Also in the method of manufacturing the light guide plate according to the present embodiment, the reflection state of the first and second reflection surfaces 23a and 23b in the light guide plate 20 can be kept good. In particular, in the case of this embodiment, the time required for the manufacturing process of the structure body 60 and the like can be made relatively short by pressing the mold, and rapid manufacturing is possible. In the case of the present embodiment, the first and second reflecting surfaces 23a and 23b having a predetermined angle can be made relatively simple by using the pressing type PP that utilizes the anisotropic etching characteristics of single crystal silicon. The surface accuracy can be very high. Since the surface accuracy is high in this way, the image light extracted from the manufactured light guide plate 20 is suppressed from blurring and flare.
Note that the pressing type PP is not limited to one formed using single crystal silicon, but can be formed entirely or partially from other crystals, metals, or the like.

[Third Embodiment]
Hereinafter, with reference to FIG. 8, the manufacturing method of the light-guide plate which concerns on 3rd Embodiment is demonstrated. The light guide plate manufacturing method according to the present embodiment is a modification of the light guide plate 20 manufacturing method of the first embodiment shown in FIG. 5A and the like, and includes a reflective surface forming step and a reflective surface embedding step. Since this is the same as the case shown in FIGS. 5B to 5F, only the groove forming step will be described, and illustration and description of the subsequent steps will be omitted. Note that part of FIG. 8 is omitted for simplification.

  As shown in FIG. 8, in the light guide plate manufacturing method according to the present embodiment, first, for example, the sawtooth portion DT of the image extraction portion 23 or the light guide portion 22 of the light guide plate main body 20a (see FIG. 1A, etc.). A base material portion that should become the same is integrally formed as a translucent resin member 120a. For this reason, first and second metal molds MP1 and MP2, which are a set of metal molds for integrally forming the translucent resin member 120a by injection molding, are prepared (a mold preparation step).

  Here, of the set of metal molds MP1 and MP2, the metal mold MP1 has a sawtooth shape for forming the first and second reflection surfaces 23a and 23b of the image extraction portion 23 as a part of the transfer surface. It has a mold surface SS. This mold surface SS has the same shape as the mold surface SS of the pressing mold PP shown in FIG.
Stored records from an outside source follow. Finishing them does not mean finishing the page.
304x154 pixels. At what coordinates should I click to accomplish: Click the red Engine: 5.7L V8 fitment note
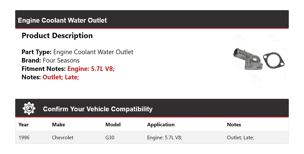(91, 69)
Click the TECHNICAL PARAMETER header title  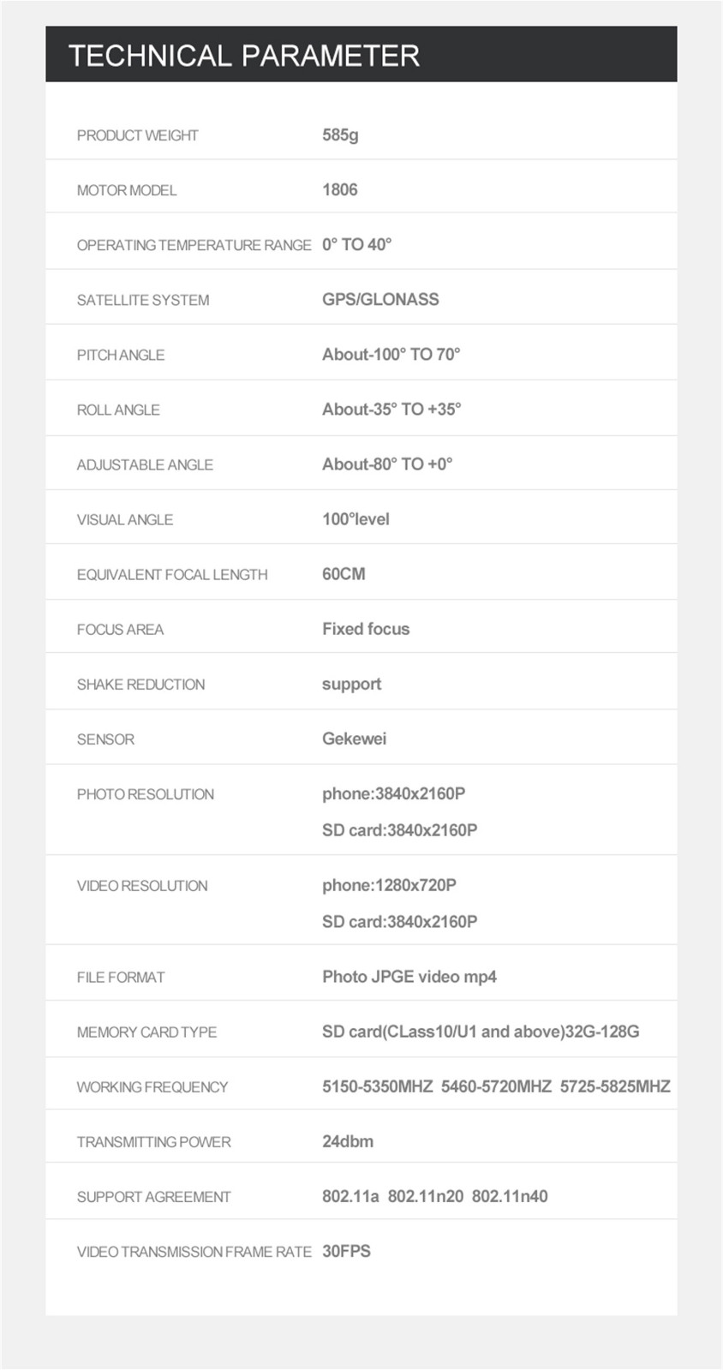tap(244, 56)
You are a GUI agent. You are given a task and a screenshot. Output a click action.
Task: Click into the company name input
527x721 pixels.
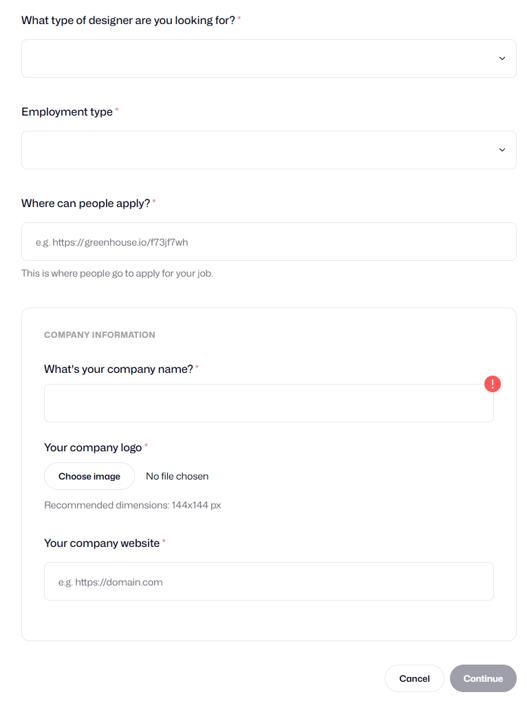click(x=268, y=403)
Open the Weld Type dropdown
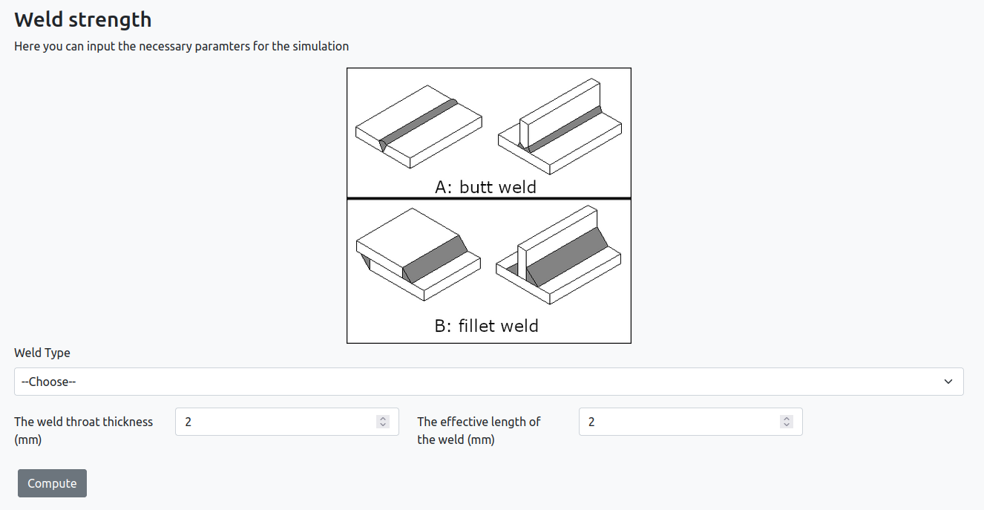Viewport: 984px width, 510px height. pyautogui.click(x=488, y=382)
  The metal molds MP1 and MP2, which are a pair of injection molds, are heated moderately and matched and clamped (mold space forming step). Thereafter, a resin material to be the translucent resin member 120a is injected into a mold space formed between the pair of metal molds MP1 and MP2 while being softened at a predetermined temperature, and the injected translucent resin is injected into the mold space. Pressurized (injection process). The cured translucent resin member 120a is taken out from between the pair of metal molds MP1 and MP2 by subsequent cooling and mold release (mold release process). On the translucent resin member 120a molded as described above, the sawtooth portion DT is formed by the mold surface SS of the metal mold MP1 (groove forming step). That is, the translucent resin member 120a is equivalent to the resin base material 50 provided with the serrated portion DT as shown in FIG.

  The translucent resin member 120a does not include the entire light guide plate main body 20a of FIG. 1 (A) as long as it includes the serrated portion DT, and may constitute a part of the light guide plate main body 20a. Good. For example, for the prism portion having the inclined surface RS for forming the incident light bending portion 21 in the light guide plate main body portion 20a, a separate triangular prism may be prepared and then attached by bonding or the like.

  In addition, the mold surface SS of the metal mold MP1 is obtained by incorporating a mold formed by anisotropic etching of single crystal silicon in the same manner as the mold surface SS of the pressing mold PP of the second embodiment. By doing so, a desired shape can be obtained.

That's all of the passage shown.